▶ _Data for this task_

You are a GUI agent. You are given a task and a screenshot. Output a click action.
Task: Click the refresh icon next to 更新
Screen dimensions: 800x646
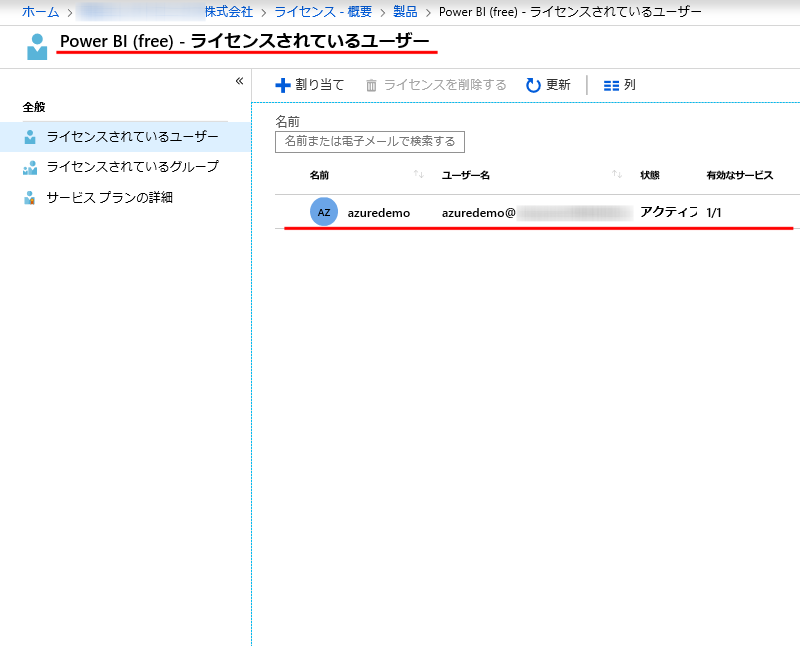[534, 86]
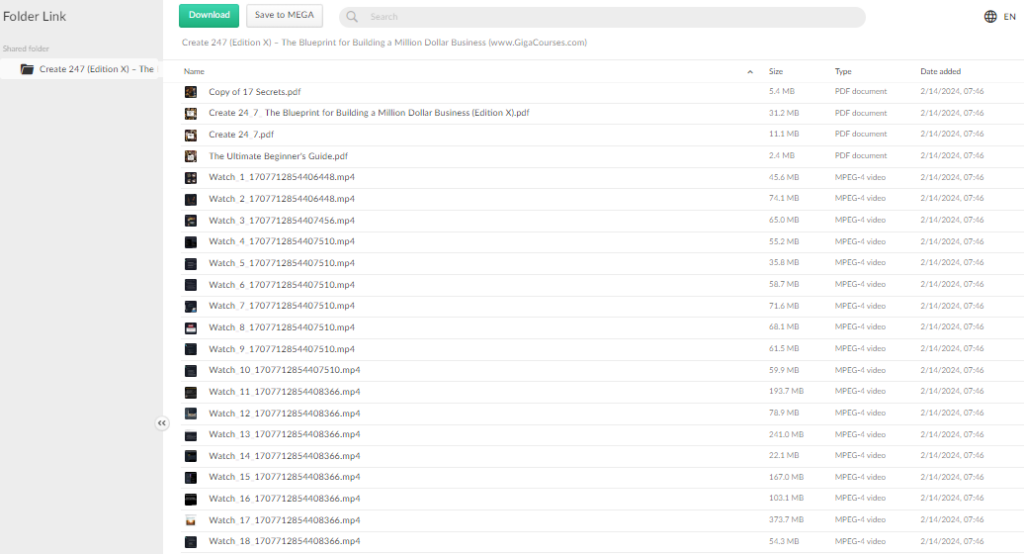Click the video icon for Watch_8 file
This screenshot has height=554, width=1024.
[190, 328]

▶ _Brief_
From the line containing "Task: Click the refresh icon next to 更新" down to the last line of the entries above, set down every line exactly. Omit all pictures.

▶ _Task answer_
Task: Click the refresh icon next to 更新
Screen dimensions: 800x646
[534, 86]
Click the video icon for Watch_8 file
This screenshot has height=554, width=1024.
[190, 328]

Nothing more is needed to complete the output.